▶ [Texte à lire]:
########################################
Pourquoi les bourgeois sont aussi davantage présents dans les reportages et dans la fiction ? Concernant les micro-trottoirs, nous avons notre explication : la localisation parisienne de toutes les chaînes explique cette surreprésentation des dames en manteau de fourrure et des jeunes « hipsters » lorsque l’on demande aux « passants » leur avis sur les grèves et Emmanuel Macron, d’autant que le travail de journaliste réclame la rapidité et qu’il est plus facile de descendre dans des rues du riche sud-ouest parisien, où toutes les chaînes sont situées, plutôt que de se rendre dans le très pauvre nord ou « en province ». Les politiques d’austérité dans l’audiovisuel public sont passées par là, fermant des antennes régionales de France 2 et 3, et la référence en termes d’actualité de nos villages semble être désormais le folklorique JT de 13 h animé par le fascisant Jean-Pierre Pernaut.
En complément de cette explication géographique, il existe des raisons sociologiques à cette surreprésentation des cadres, des intellectuels et des avocats dans nos écrans. Une étude de 2005 montrait que 52 % des étudiants en école de journalisme étaient enfants de cadres et professions intellectuelles supérieures, contre seulement 16 % enfants d’ouvriers ou d’employés [2] (catégories qui représentent la moitié de la population active), c’est-à-dire à peu près la même homogénéité sociale que les très élitistes classes préparatoires aux grandes écoles. Ce recrutement bourgeois de la profession de journaliste fait d’eux des gens issus d’une classe sociale supérieure. Or, comme tous les citoyens, les journalistes ont des perceptions, des goûts et des opinions influencées par leur milieu. Ce n’est pas de leur faute, et ce ne sont pas les seuls ! Sauf qu’eux sont chargés d’informer, sensibiliser ou décrire la société pour tous les autres. Concrètement, cela donne des situations comme celle de la crise taxi-Uber, où ils sont juge et partie. Ils se sont d’abord faits les porte-paroles des gros consommateurs de taxis qu’ils sont alors qu’ils ne fréquentent guère de chauffeurs dans leur vie privée.
########################################
▶ [Listing de données]:
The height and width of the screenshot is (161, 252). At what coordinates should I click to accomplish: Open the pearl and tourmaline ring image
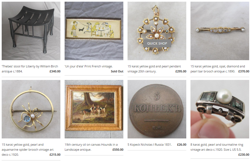click(220, 109)
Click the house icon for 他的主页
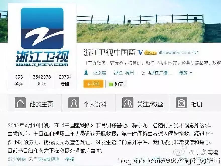Viewport: 221px width, 166px height. (x=20, y=103)
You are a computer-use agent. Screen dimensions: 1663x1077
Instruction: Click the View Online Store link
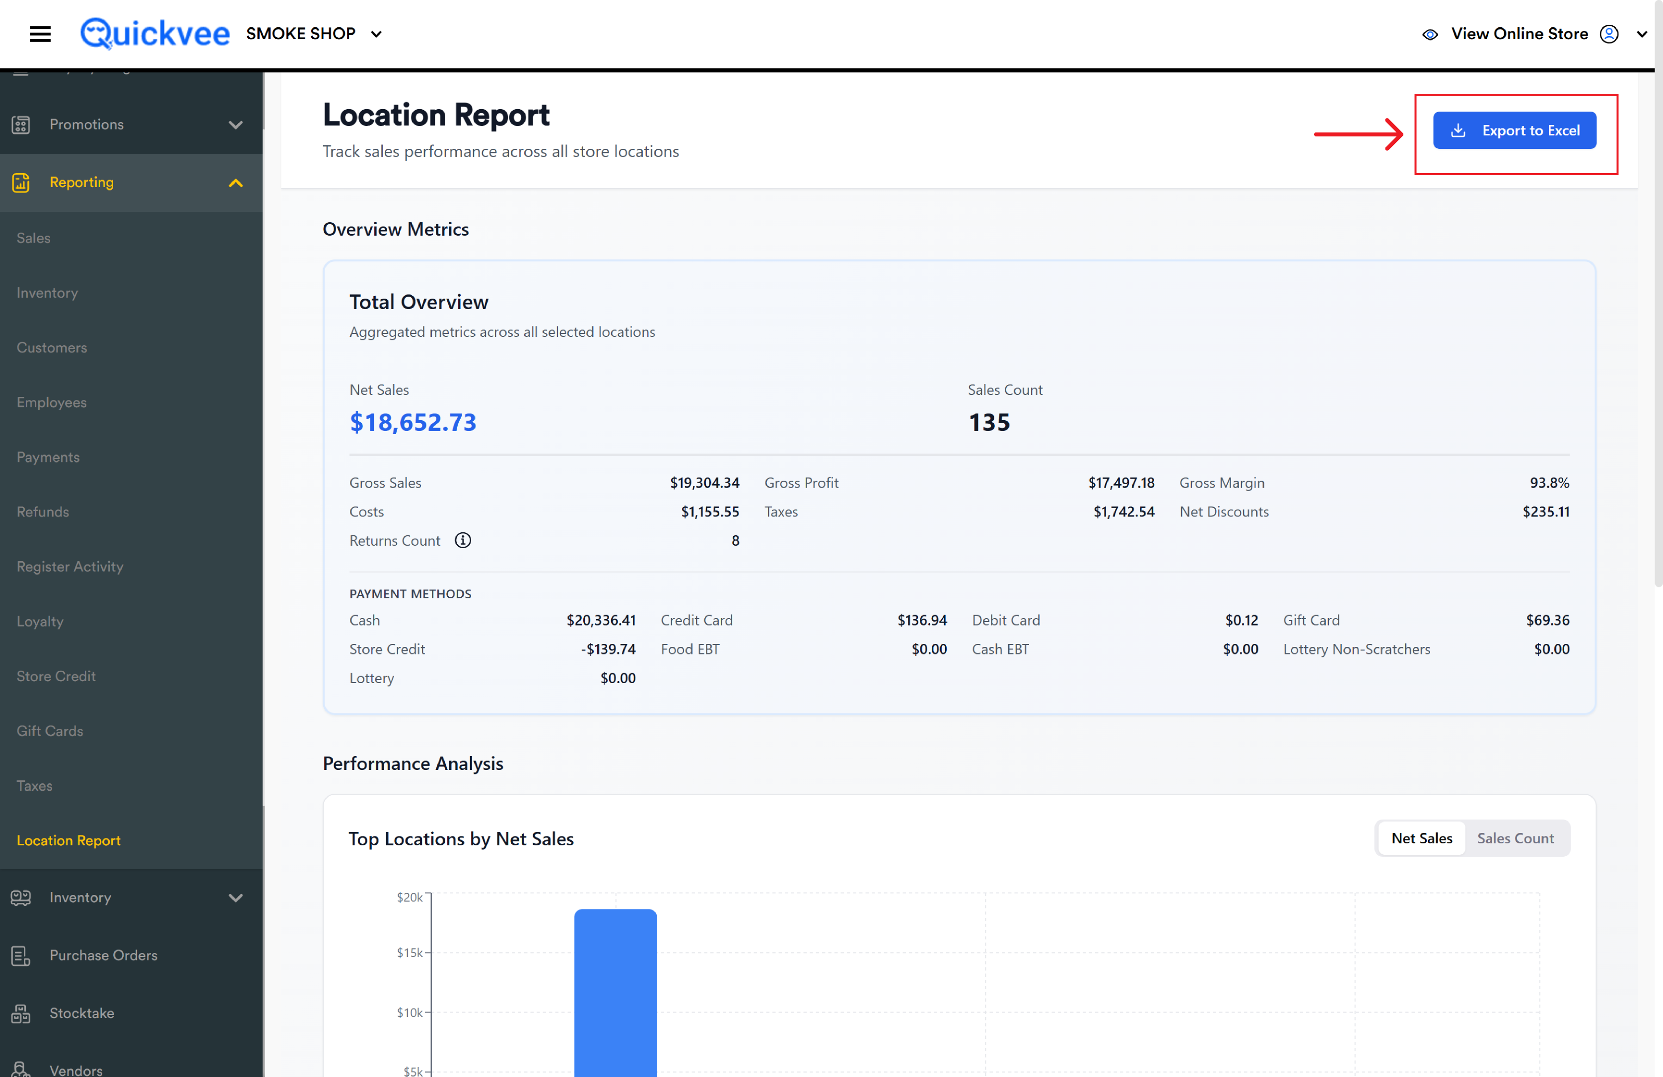(1519, 34)
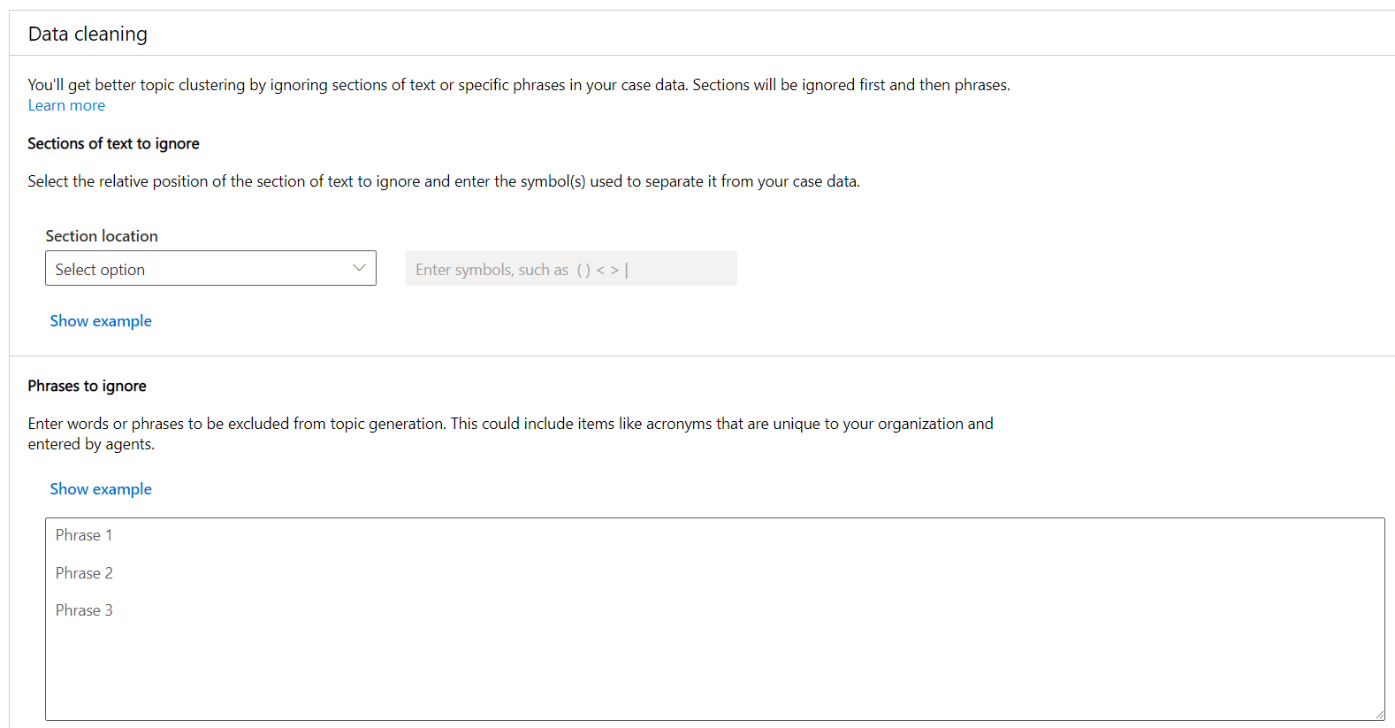The image size is (1395, 728).
Task: Click the acronyms explanation paragraph
Action: pyautogui.click(x=510, y=433)
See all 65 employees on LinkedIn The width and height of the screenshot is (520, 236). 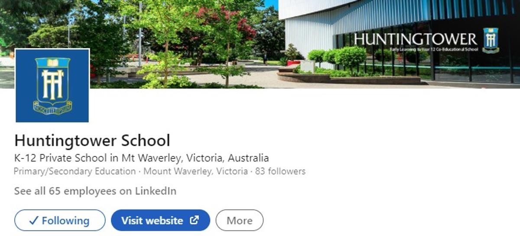coord(95,191)
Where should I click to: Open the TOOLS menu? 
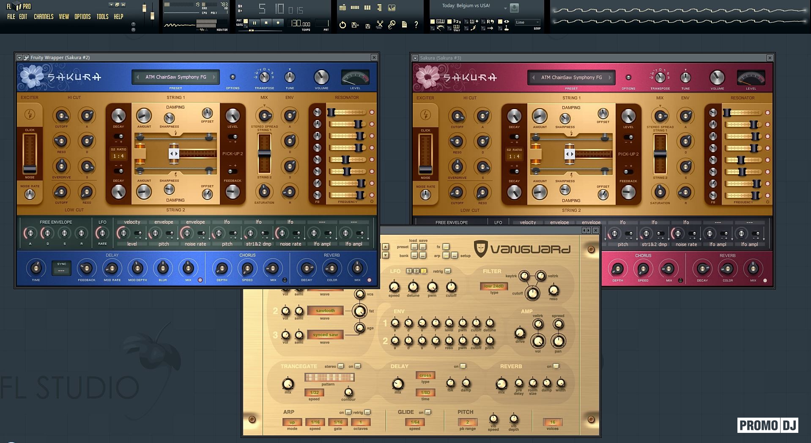click(x=102, y=16)
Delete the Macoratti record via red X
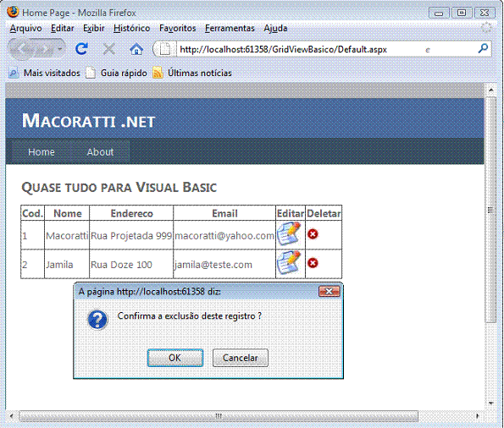 313,234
########################################
▶ [Consignes]:
**a)** Recopiez le listing de la ligne contenant « Where should I » jusqu'à la dernière ligne du listing incluse, en remplaçant « Delete » par « Remove » sans rien modifier d'autre. Laissez les images de côté.
**b)** Rédigez la suite du texte sur l'origine sociale des journalistes, à partir de sa dernière phrase.
Le texte et le listing n'ont aucun lien entre eux.

▶ [Réponses par exercice]:
**a)**
Where should I click to: Open the TOOLS menu? 
click(x=102, y=16)
Remove the Macoratti record via red X
 313,234

**b)**
Il en va de même des réalisateurs de fiction. Majoritairement issus des classes supérieures, ils ont eux aussi un regard biaisé sur la société française. Décomplexée, la Fémis, prestigieuse école de cinéma qui forme la crème des professionnels du secteur en France, prévenait en 2010 dans son document de présentation du concours d’entrée : « L’enseignement à la Fémis [école nationale supérieure des métiers de l’image et du son] est à temps plein, il n’est donc guère possible de travailler parallèlement à ses études (notamment à mi-temps). De petits boulots sont envisageables éventuellement le week-end. Nous invitons les candidats à s’assurer de leurs moyens financiers en cas de succès au concours [3] ». Cette école, financée par le contribuable, offre néanmoins des bourses sur critères sociaux, mais même le montant maximum est insuffisant pour mener des études longues sans travailler dans une ville aussi chère que Paris. Comment s’étonner alors que les comédies de mœurs de la télévision mettent en scène des personnages qui ressemblent fort aux professionnels qui les conçoivent ? On ne saurait d’ailleurs leur en vouloir, car à quelques exceptions près, leur exploration, caméra à l’épaule, des milieux sociaux moins favorisés que le leur n’est guère heureuse [4].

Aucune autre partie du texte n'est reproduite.